In Kürze
Das Wirtschaftlichkeitsprinzip beschreibt, wie Unternehmen ihre Mittel möglichst rational einsetzen, um den größtmöglichen Nutzen oder Gewinn zu erzielen. Es wird auch als ökonomisches Prinzip oder Rationalprinzip bezeichnet.
Definition
Das Wirtschaftlichkeitsprinzip geht davon aus, dass Güter knapp sind. Deshalb sollen Unternehmen ihre Ressourcen — also Arbeit, Maschinen und Finanzmittel — so einsetzen, dass das Verhältnis zwischen Aufwand (Input) und Ergebnis (Output) möglichst günstig ausfällt.

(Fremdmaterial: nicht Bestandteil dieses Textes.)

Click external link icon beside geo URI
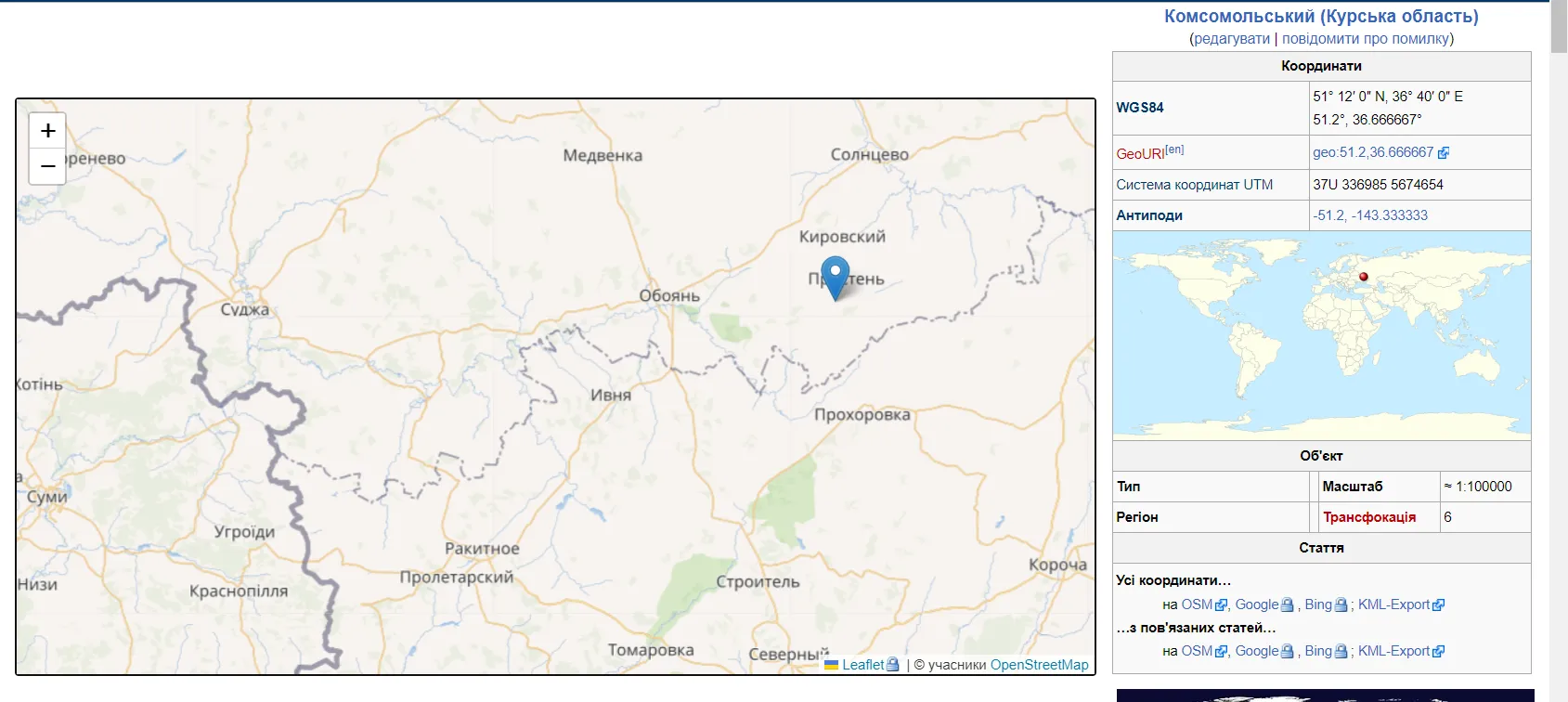The width and height of the screenshot is (1568, 702). tap(1443, 153)
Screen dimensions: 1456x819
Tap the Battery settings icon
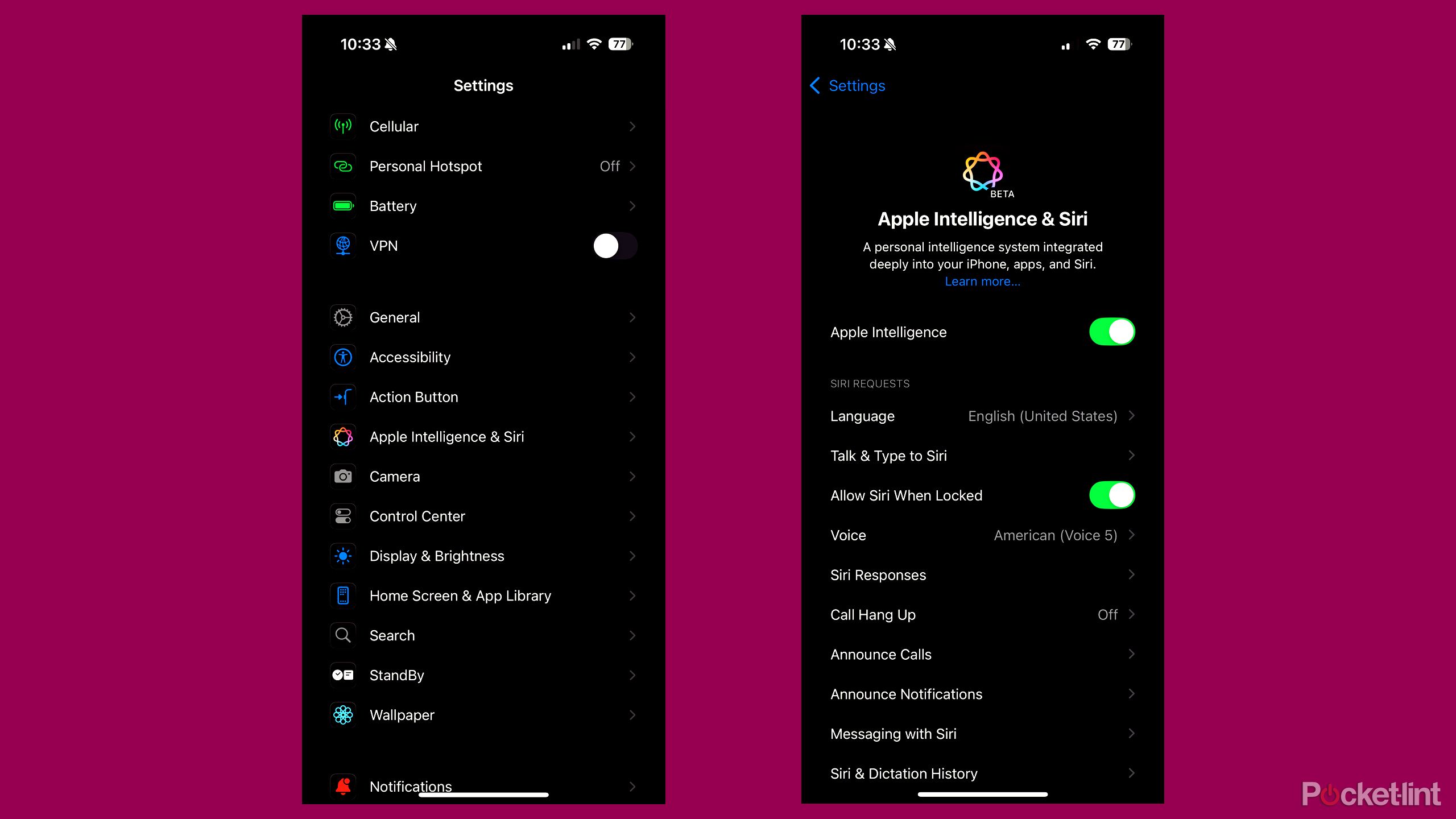[343, 205]
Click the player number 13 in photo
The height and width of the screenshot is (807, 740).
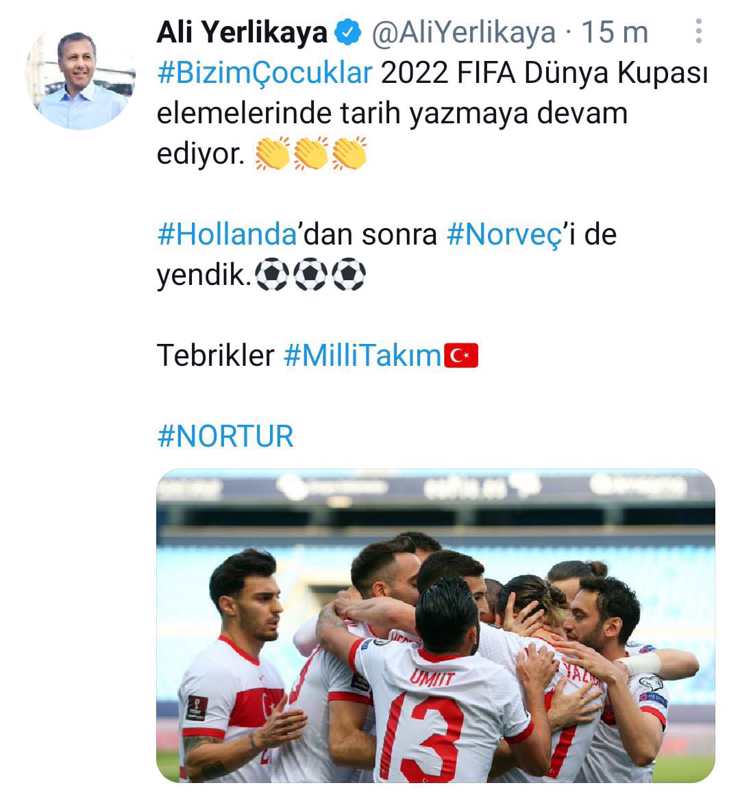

Das Prinzip tritt in drei Formen auf:
- Minimalprinzip: Ein festgelegtes Ziel wird mit möglichst geringem Mitteleinsatz erreicht. Beispiel: Ein bestimmter Umsatz soll mit so wenig Kosten wie möglich erzielt werden.
- Maximalprinzip: Mit einem vorgegebenen Budget wird ein möglichst hoher Nutzen angestrebt. Beispiel: Mit einem festen Kostenrahmen soll der Umsatz so hoch wie möglich ausfallen.
- Extremumprinzip (Optimumprinzip): Weder Input noch Output sind fest vorgegeben — es wird das beste Verhältnis zwischen beiden gesucht. Diese Form eignet sich am besten für komplexe Entscheidungen in der Praxis.
Wichtig: Die oft gehörte Forderung, gleichzeitig den Aufwand zu minimieren und den Ertrag zu maximieren, ist nicht umsetzbar. Immer muss eine der beiden Größen festgelegt oder variabel gehalten werden. Nur das Extremumprinzip lässt beide Seiten offen und sucht ein optimales Gleichgewicht.
Wirtschaftliches Handeln setzt voraus, dass die Unternehmensleitung klare Ziele definiert oder genehmigt hat — denn ohne festgelegte Zielsetzung lässt sich kein sinnvoller Input-Output-Vergleich anstellen.